Durante la conquista del Regno di Quito da parte degli spagnoli, arrivò all'orecchio dei conquistatori la leggenda del “País de El dorado y la canela”.

Gli indigeni della regione degli altipiani raccontavano che nella misteriosa regione orientale esisteva un regno con templi e palazzi fatti interamente d'oro e completavano la leggenda dicendo che in questa regione cresceva inoltre un'infinità di alberi di cannella.

Tutto ciò stimolò la curiosità degli spagnoli che nel 1538 organizzarono una spedizione, capeggiata da Gonzalo Díaz de Pineda, per andare in cerca del leggendario paese di “El dorado".

La spedizione discese faticosamente le Ande e dopo 27 giorni di cammino giunse nella regione amazzonica, alle falde del vulcano Sumaco, dove subì l'attacco di indigeni “selvaggi e quasi del tutto nudi” che costrinsero gli spagnoli a tornare sui propri passi.


Inutile dire che di templi e palazzi d'oro non fu trovata traccia. Quello che però corrispondeva al vero era l'abbondanza di alberi simili alla cannella, tant'è che fino ai giorni nostri la regione di Tena è conosciuta come “Tierra de la guayusa y la canela” come raccontato nel precedente articolo sulla pianta di guayusa.


La spezia mondialmente conosciuta come cannella si ricava dalla corteccia dei rami giovani di varie specie di alberi del genere Cinnamomum, tutte originarie dell'Asia.

La cannella amazzonica o ishpingu invece si ricava da un albero che cresce endemico solo nella parte amazzonica di Colombia ed Ecuador e il cui nome scientifico è Ocotea quixos.


L'ishpingu è un albero della foresta amazzonica che può superare facilmente i 20 metri di altezza. I suoi frutti hanno la forma di una grossa ghianda di circa 5 cm, di colore verde sormontata da quello che viene chiamato “sombrerito”, cappellino, che è la capsula che tiene attaccato il seme al ramo. Tutta la pianta contiene l'aroma caratteristico dell'ishpingu, simile alla cannella ma con note più delicate, ma è proprio nelle capsule secche che la fragranza si accumula in misura maggiore.

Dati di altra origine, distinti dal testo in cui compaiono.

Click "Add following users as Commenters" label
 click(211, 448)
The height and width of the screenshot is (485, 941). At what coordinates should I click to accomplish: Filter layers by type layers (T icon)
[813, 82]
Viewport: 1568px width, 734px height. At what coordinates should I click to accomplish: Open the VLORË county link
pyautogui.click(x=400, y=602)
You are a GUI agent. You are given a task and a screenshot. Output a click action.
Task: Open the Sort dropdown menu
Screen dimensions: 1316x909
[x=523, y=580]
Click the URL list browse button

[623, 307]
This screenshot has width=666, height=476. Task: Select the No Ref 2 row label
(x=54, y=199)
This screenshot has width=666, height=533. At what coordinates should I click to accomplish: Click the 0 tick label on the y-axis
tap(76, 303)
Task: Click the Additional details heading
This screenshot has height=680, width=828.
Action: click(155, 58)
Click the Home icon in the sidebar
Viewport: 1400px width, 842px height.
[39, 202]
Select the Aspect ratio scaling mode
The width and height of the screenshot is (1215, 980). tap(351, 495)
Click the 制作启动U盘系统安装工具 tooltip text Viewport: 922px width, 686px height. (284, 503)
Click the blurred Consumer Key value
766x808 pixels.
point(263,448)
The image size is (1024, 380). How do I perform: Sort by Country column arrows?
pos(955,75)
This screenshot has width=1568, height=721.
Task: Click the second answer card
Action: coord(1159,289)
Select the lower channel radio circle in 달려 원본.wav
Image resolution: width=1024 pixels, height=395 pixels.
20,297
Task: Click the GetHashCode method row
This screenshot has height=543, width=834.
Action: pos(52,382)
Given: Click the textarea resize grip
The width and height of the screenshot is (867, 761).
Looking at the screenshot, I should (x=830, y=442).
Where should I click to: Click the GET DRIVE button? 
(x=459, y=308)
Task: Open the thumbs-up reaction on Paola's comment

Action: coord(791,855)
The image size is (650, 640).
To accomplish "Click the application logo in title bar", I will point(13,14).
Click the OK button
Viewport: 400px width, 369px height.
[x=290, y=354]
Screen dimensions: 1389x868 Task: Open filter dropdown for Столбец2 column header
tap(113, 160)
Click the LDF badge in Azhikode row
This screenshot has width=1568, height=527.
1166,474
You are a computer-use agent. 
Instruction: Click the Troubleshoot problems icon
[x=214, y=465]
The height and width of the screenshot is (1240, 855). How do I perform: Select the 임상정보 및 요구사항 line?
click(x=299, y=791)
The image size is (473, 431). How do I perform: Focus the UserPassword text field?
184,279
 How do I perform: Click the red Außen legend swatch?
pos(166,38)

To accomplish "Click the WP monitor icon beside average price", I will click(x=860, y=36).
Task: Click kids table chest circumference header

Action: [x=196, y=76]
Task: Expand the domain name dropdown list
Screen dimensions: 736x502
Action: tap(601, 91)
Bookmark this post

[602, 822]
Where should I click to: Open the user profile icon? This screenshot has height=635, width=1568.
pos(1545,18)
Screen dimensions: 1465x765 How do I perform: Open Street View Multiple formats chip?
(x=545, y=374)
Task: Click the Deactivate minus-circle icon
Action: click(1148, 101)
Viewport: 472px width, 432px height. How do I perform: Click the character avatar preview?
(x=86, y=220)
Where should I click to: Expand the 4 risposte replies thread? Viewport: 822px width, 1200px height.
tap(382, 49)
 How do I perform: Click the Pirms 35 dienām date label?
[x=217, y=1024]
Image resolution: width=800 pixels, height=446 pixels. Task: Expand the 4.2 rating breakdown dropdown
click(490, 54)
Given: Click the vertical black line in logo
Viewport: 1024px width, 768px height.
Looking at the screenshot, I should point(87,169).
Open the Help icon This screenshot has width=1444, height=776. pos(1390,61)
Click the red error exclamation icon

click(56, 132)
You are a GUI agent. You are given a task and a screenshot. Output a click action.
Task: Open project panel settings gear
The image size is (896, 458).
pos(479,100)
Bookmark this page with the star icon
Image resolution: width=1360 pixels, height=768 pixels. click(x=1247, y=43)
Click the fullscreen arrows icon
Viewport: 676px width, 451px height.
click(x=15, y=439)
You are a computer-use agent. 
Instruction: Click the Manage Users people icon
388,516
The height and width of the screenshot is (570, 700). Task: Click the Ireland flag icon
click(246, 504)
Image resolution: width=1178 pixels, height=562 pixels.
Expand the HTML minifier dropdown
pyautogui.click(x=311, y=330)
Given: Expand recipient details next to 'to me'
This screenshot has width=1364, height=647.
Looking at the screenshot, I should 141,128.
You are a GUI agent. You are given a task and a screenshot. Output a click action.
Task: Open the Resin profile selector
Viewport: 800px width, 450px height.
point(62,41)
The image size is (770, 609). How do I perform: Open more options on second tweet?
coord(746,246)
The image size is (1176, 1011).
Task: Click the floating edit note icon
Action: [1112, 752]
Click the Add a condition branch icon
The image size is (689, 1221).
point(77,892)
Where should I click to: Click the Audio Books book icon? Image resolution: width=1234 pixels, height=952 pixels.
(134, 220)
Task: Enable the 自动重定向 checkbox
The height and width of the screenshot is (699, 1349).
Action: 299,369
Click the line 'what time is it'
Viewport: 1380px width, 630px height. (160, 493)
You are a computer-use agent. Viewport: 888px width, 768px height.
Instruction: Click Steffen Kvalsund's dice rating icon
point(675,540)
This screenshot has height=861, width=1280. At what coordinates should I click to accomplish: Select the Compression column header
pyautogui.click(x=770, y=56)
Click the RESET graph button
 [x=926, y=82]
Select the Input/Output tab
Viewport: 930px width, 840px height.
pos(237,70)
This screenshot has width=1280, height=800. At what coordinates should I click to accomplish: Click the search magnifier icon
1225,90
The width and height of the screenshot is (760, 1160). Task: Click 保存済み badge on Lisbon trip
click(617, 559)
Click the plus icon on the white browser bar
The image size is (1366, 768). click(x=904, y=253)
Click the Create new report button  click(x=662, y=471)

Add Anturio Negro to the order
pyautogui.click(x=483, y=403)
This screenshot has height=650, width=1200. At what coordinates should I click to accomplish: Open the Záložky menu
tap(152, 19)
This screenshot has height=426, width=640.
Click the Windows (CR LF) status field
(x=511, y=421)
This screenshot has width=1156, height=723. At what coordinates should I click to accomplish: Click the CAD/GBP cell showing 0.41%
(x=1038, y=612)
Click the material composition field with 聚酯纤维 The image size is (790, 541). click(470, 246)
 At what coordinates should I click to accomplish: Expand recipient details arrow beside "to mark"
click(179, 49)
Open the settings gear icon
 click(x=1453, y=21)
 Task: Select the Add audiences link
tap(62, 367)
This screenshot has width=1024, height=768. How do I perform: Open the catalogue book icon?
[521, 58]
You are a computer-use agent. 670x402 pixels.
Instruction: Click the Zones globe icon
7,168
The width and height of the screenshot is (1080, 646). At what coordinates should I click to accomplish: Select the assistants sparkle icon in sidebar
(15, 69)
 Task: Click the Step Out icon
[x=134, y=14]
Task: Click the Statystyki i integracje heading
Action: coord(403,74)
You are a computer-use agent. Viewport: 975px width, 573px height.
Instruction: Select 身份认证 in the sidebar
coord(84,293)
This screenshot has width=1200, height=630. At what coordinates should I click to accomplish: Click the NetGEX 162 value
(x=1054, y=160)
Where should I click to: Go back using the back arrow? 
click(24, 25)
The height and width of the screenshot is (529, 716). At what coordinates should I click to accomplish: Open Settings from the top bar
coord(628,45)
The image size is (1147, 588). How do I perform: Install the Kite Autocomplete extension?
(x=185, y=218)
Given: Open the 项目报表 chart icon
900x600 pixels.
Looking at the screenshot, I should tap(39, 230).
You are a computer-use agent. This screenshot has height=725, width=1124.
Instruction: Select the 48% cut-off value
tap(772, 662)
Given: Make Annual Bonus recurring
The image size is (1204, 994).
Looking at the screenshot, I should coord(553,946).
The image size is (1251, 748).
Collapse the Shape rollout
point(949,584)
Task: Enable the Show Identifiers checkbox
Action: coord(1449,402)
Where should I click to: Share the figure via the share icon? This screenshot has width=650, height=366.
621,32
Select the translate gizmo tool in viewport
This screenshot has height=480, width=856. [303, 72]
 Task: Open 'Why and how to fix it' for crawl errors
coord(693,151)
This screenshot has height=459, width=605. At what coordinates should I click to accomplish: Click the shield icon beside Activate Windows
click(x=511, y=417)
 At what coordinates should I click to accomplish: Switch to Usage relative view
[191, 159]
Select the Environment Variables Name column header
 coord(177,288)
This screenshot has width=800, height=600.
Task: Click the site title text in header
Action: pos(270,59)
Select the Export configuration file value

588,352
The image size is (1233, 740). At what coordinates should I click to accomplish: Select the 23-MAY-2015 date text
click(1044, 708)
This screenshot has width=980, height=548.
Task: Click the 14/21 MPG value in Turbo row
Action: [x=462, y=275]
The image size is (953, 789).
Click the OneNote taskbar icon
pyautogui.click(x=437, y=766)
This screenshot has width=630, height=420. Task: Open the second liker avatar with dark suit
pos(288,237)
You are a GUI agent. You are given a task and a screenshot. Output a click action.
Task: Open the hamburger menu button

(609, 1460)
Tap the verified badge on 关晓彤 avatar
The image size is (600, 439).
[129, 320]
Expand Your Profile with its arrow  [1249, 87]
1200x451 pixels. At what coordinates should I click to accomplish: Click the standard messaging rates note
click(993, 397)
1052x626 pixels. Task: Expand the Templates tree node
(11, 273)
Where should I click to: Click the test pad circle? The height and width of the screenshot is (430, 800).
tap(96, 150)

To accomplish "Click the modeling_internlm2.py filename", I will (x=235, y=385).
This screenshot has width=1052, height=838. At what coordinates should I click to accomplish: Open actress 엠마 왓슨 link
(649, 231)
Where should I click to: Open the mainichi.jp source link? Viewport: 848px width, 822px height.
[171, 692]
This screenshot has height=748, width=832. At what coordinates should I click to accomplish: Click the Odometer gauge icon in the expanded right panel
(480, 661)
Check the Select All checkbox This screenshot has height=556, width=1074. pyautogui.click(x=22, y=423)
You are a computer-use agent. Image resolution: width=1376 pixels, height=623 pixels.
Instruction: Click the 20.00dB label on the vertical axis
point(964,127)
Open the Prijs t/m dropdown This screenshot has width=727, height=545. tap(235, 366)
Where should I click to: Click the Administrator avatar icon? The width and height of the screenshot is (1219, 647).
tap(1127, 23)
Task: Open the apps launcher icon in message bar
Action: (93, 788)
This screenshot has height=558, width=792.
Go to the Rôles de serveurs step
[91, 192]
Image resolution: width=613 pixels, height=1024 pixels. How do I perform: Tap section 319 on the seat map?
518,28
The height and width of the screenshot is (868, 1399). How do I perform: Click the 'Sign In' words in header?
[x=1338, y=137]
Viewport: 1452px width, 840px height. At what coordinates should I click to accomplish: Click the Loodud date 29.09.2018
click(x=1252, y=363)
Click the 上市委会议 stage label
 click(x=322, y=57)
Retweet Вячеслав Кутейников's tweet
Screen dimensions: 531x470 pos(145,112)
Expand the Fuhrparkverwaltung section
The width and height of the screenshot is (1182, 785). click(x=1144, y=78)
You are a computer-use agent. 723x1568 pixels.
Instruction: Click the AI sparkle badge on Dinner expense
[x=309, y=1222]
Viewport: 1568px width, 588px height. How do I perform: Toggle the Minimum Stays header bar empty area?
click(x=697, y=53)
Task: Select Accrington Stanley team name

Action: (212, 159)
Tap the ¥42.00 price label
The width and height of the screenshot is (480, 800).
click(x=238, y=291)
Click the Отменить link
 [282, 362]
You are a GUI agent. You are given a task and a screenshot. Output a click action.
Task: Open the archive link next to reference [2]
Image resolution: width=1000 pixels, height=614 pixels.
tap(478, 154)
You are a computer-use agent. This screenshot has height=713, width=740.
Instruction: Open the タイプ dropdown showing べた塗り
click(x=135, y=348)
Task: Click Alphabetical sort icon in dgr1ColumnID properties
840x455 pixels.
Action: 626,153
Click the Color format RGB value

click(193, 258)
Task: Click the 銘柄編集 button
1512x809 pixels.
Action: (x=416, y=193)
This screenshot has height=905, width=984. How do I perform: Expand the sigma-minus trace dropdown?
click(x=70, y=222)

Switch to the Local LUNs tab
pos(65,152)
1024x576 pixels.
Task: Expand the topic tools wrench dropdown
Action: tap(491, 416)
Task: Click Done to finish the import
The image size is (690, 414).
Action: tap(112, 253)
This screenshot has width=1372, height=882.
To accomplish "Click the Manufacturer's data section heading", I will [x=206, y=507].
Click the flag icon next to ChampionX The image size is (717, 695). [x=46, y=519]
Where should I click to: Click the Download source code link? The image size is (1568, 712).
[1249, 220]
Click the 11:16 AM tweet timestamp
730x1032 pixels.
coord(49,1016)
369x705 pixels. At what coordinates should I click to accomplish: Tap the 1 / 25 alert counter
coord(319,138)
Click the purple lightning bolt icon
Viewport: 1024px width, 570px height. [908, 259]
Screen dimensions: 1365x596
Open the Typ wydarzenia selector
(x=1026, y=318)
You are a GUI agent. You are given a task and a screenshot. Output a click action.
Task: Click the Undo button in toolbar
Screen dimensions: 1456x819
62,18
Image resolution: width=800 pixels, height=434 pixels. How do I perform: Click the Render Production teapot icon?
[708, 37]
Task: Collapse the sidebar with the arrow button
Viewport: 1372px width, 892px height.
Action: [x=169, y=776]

Le capsule di ishpingu sono da sempre considerate molto preziose, tanto che in tempi precolombiani erano oggetto di un intenso scambio commerciale, una sorta di moneta, tra le popolazioni delle zone amazzoniche e quelle degli altipiani.

In effetti non è facile ottenerle: un albero di ishpingu inizia a dare frutti solo dopo il quindicesimo anno di età, e solo gli alberi femmina lo fanno. Oltretutto l'ishpingu fiorisce e fruttifica solo una volta ogni 2 anni. Se ciò non bastasse anche la raccolta delle capsule non è facile: infatti quando i semi sono maturi si staccano e cadono a terra mentre la capsula rimane attaccata ai rami, rendendo la raccolta difficile, soprattutto se si tratta di alberi piuttosto alti.


Proprio per la sua difficoltà di reperimento, l'ishpingu non è mai riuscito a imporsi nel mercato mondiale e anche a livello locale il suo uso al giorno d'oggi è piuttosto scarso, soppiantato dalla più economica cannella importata.

Al suo declino contribuisce anche il fatto che gli alberi di ishpingu sono ormai molto scarsi nel bosco a causa dell'eccessivo sfruttamento e della deforestazione degli ultimi decenni. Gli alberi di ishpingu infatti possiedono un legno molto resistente e durevole, immuni agli attacchi di tarli e termiti, proprio grazie agli oli essenziali di cui è impregnato. Perciò, data anche la difficoltà di raccolta delle capsule, molto spesso si preferiva aspettare il momento della fruttificazione e abbattere direttamente l'albero, così da ricavare allo stesso tempo legno da costruzione e capsule, foglie e corteccia per ricavare essenza.


È per queste ragioni che al giorno d'oggi si cerca di rilanciare l'ishpingu come prodotto di eccellenza locale, date le caratteristiche organolettiche superiori a quelle della cannella asiatica, assicurandosi però di avere una gestione sostenibile degli alberi, con un'adeguata rigenerazione naturale, riforestando e includendo un numero maggiore di alberi di ishpingu nei sistemi agroforestali indigeni, per far sì che la regione di Tena e del Napo possa rimanere ancora a lungo “Tierra de la guayusa y la canela”.